Despite this, many psychologists believe that climate change apathy – a sense that individuals alone cannot make a difference, so why bother – is one of the largest problems facing mass action towards climate change. Simone Brookes, conservation manager at the Emirates One & Only Wolgan Valley resort, a nature retreat badly affected by the fires which has only just reopened, told me: “A lot of people are overwhelmed. As a result, they feel powerless.”

Feeling powerless, ultimately, makes people lose motivation – as does the suspicion that they are acting alone, while others around them continue to greedily consume, regardless of the larger cost. And there is some truth to the fear that individual actions won’t, despite the best intentions, end up mattering.
“Most people concerned about climate change have very little if any idea what they can do to combat climate change,” says Dr. Mark Trexler, founder of climate change website The Climatographers.

Ask the average person what they are doing to combat climate change and they will say recycling or conserving water or reducing their carbon footprint and buying carbon offsets.

“Neither of which will meaningfully impact climate change,” says Trexler. “They’re not necessarily bad things to do (assuming people are buying real offsets – a huge assumption), but they simply can’t scale to impact climate change.”

Indeed, one of the largest barriers preventing any large-scale attempts to mitigate climate changes are human being’s own brains. Our brains have evolved for millennia to satiate immediate needs such as finding shelter, a mate and food, as well as avoiding danger. As such, we are designed to focus on the present – and we tend to view climate change as a far off risk to be dealt with by future generations.

Other biases not working in our favour include optimism bias (the belief that things will get better) and “patternicity” (the tendency to find patterns in meaningless noise).

“We’re so busy arguing about whether last year was warmer than the year before that we don’t talk about where we’re ultimately headed under a 2, 3, or 4 degree scenario,” argues Trexlar. “If you buy into climate science, it doesn’t really matter whether last year was the warmest year ever, what matters is that the whole system is shifting in ways that will create all kinds of problems since the last 10,000 years of human evolution have occurred within a basically unchanging global climate.”
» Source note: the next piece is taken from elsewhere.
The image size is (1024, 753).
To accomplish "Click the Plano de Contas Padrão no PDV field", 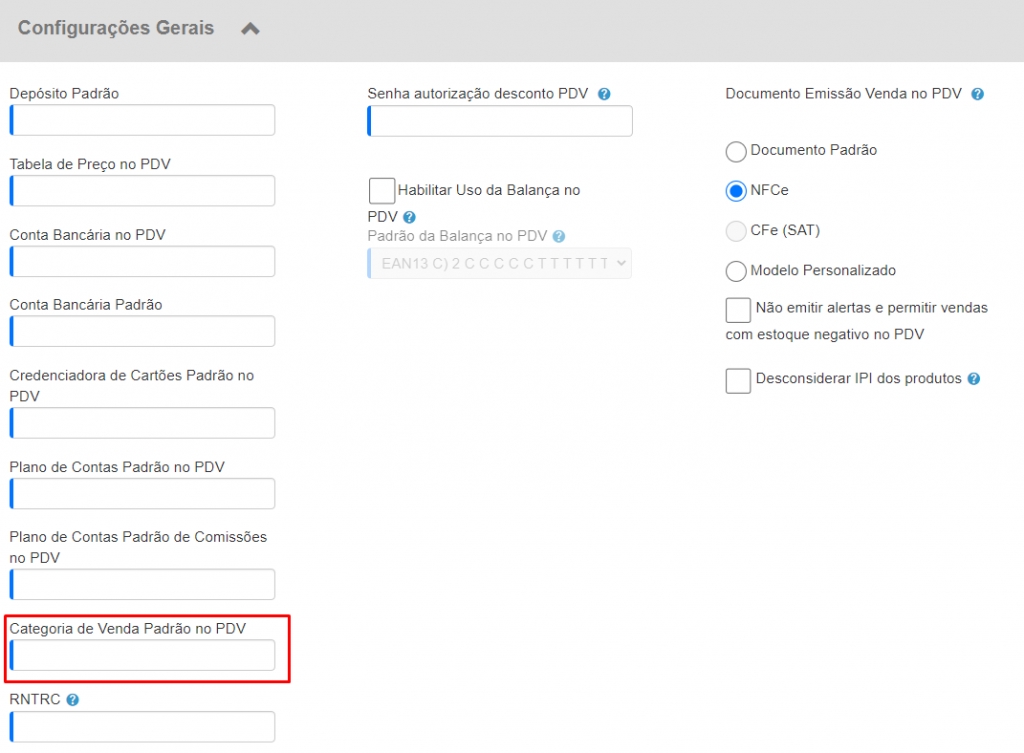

Yet, taking individual responsibility – as a person on the street or a government leader – means facing some hard truths. As Nsikan Akpan wrote in an article for PBS last year: “No one wants to believe their daily activities are responsible for a global disaster that has already turned millions of people into climate refugees and killed scores of others.”

Denniss, for one, believes that the government in Australia can – and should – make real changes to avoid another bushfire season like the one we have just had.

“They could invest more heavily in renewable energy, batteries, public transport and energy efficiency. They could stop approving new coal mines and gas wells. They could introduce a levy on carbon pollution, or on fossil fuel production, and use the proceeds to fund bout the transition and preparations we need to make,” he says.

“Or they could keep telling themselves what a great job they are doing and blame environmentalists for the bushfires. My money is on option two.”

With experts such as Trexler insisting that “we’ve barely started to see the physical impacts of climate change that will manifest in the coming decades”, what we do next matters.

For me, drumming that message home this summer, was a photograph on the front page of The Independent newspaper. In it, a vast, towering column of smoke rises above the continent. “This is what a climate crisis looks like,” ran the headline.